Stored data
+ + + +
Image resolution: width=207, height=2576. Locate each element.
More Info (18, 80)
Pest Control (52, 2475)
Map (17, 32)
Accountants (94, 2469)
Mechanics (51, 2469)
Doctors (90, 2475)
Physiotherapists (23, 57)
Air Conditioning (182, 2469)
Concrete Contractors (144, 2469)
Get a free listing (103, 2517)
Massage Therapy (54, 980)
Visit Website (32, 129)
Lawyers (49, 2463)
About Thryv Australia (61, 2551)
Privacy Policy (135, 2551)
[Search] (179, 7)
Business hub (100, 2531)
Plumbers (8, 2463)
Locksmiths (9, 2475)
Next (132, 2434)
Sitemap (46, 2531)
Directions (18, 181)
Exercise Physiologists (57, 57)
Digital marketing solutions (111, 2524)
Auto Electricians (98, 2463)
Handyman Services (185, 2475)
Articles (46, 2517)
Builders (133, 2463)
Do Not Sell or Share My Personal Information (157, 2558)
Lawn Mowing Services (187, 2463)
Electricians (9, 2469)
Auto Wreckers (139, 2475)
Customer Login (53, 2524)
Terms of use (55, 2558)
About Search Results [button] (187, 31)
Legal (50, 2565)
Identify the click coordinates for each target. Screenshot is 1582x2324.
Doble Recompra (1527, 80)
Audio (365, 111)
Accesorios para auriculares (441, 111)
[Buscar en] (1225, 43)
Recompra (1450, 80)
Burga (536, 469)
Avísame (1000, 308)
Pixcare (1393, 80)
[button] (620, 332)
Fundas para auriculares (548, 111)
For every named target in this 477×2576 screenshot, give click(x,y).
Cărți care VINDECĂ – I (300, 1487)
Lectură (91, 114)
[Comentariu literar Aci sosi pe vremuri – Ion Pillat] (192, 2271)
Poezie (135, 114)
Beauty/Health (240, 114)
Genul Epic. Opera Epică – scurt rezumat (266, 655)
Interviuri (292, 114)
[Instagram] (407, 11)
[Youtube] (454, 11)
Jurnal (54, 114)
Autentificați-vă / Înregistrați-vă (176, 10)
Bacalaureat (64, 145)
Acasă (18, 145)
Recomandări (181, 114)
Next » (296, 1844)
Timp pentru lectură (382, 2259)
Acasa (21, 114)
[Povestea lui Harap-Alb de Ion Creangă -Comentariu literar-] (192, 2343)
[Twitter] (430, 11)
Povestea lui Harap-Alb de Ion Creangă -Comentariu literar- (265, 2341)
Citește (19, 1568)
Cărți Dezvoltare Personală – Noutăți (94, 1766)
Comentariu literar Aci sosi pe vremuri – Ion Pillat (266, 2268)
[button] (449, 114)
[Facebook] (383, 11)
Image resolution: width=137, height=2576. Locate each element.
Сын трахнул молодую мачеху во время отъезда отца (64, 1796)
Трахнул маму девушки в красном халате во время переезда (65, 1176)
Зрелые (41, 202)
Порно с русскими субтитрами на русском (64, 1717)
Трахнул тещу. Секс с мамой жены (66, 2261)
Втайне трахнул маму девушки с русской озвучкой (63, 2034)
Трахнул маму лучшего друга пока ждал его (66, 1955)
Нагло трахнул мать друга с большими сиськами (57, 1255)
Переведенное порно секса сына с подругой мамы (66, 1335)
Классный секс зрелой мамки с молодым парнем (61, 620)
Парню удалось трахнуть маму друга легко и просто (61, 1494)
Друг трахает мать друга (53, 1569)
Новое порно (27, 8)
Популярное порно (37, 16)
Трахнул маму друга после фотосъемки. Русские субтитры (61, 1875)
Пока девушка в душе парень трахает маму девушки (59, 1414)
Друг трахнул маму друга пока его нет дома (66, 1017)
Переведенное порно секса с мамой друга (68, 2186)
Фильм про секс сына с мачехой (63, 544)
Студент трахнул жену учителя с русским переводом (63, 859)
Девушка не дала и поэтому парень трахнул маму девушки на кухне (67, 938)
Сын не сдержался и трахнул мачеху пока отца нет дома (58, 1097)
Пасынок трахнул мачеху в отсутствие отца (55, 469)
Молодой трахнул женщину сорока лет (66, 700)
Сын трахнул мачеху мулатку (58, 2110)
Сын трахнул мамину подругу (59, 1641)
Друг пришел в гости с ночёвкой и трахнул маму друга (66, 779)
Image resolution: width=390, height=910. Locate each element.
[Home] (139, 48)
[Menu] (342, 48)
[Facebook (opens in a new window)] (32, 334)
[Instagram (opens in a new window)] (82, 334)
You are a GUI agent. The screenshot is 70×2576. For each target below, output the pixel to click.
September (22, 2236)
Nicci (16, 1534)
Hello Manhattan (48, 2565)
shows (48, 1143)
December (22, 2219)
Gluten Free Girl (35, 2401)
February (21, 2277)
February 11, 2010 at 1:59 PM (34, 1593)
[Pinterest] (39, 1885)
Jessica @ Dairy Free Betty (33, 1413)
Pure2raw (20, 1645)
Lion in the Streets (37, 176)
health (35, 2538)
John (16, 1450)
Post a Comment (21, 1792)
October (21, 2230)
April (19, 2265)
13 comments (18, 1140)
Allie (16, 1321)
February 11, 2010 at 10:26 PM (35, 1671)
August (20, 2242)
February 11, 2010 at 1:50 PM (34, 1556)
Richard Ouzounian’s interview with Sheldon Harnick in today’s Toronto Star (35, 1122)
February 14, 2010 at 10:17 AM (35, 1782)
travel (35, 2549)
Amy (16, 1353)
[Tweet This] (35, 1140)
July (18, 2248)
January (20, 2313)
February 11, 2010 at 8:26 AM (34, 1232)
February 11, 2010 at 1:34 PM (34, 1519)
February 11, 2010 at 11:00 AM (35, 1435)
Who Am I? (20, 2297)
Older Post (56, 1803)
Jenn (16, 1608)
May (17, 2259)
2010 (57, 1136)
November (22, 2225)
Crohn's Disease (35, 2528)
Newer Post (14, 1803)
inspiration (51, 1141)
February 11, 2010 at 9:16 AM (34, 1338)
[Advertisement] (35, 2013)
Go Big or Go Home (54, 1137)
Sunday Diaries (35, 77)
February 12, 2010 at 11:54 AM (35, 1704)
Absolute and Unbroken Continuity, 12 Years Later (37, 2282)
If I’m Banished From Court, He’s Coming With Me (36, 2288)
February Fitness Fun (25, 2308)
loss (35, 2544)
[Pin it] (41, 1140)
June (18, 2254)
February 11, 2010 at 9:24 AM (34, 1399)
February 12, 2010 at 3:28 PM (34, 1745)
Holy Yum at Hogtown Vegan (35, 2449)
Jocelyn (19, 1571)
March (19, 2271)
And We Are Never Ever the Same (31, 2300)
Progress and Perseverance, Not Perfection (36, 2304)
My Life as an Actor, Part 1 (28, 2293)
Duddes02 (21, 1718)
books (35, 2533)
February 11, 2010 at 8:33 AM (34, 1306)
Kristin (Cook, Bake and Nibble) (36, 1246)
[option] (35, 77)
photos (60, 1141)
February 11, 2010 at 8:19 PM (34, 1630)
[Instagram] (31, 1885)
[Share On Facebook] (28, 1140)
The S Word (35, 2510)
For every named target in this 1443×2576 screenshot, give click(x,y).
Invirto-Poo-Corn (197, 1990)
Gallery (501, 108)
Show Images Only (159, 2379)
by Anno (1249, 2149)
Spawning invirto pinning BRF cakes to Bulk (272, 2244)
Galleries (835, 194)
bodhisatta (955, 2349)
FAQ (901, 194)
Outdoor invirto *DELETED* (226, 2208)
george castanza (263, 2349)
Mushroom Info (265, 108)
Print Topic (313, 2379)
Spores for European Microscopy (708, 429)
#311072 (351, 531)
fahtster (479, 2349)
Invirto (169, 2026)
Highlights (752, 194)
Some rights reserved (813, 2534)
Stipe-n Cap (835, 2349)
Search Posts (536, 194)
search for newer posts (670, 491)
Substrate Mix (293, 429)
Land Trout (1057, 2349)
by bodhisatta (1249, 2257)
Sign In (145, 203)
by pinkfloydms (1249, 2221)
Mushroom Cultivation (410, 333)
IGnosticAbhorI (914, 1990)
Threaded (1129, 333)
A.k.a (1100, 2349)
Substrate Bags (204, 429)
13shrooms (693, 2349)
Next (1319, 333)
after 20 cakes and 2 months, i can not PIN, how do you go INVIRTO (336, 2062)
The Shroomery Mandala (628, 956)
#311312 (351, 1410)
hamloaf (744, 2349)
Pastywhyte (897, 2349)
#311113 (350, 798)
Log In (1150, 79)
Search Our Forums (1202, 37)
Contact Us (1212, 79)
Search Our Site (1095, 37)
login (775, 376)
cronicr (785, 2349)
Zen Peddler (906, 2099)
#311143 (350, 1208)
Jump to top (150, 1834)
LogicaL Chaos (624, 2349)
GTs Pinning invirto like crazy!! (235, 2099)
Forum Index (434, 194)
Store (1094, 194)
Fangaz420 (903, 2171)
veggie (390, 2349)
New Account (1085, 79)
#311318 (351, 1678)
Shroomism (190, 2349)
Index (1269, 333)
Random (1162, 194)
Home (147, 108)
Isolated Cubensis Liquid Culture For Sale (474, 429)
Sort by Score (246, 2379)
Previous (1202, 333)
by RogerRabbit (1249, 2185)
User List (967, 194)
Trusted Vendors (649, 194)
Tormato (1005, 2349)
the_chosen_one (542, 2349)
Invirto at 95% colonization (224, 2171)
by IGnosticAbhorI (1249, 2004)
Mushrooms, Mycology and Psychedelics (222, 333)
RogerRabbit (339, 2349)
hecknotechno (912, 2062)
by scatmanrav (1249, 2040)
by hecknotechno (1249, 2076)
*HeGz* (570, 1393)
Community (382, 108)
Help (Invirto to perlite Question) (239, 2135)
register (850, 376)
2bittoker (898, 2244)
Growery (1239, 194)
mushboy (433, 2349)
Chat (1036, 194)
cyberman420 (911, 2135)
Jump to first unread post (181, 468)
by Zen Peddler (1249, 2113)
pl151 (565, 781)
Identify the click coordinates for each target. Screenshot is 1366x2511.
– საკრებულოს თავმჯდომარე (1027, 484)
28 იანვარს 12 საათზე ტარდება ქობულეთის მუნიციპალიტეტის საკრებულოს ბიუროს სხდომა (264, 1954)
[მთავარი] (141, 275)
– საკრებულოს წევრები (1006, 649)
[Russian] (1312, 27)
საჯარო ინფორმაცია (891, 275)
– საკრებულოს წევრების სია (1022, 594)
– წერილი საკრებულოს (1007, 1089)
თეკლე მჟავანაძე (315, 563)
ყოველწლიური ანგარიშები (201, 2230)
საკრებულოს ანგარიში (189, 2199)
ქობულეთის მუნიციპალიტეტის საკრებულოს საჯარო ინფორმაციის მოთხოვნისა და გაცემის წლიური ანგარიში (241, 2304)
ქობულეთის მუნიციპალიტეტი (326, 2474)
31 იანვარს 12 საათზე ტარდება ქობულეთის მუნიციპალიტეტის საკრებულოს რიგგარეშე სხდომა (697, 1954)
+ + + +
:: Description of the task ::
Only one stretch of the data above is needed. Restate it word for word, from the line containing "Sign In (145, 203)" through the line containing "Pastywhyte (897, 2349)", both ends included.

:: Output of the task ::
Sign In (145, 203)
by pinkfloydms (1249, 2221)
Mushroom Cultivation (410, 333)
IGnosticAbhorI (914, 1990)
Threaded (1129, 333)
A.k.a (1100, 2349)
Substrate Bags (204, 429)
13shrooms (693, 2349)
Next (1319, 333)
after 20 cakes and 2 months, i can not PIN, how do you go INVIRTO (336, 2062)
The Shroomery Mandala (628, 956)
#311312 (351, 1410)
hamloaf (744, 2349)
Pastywhyte (897, 2349)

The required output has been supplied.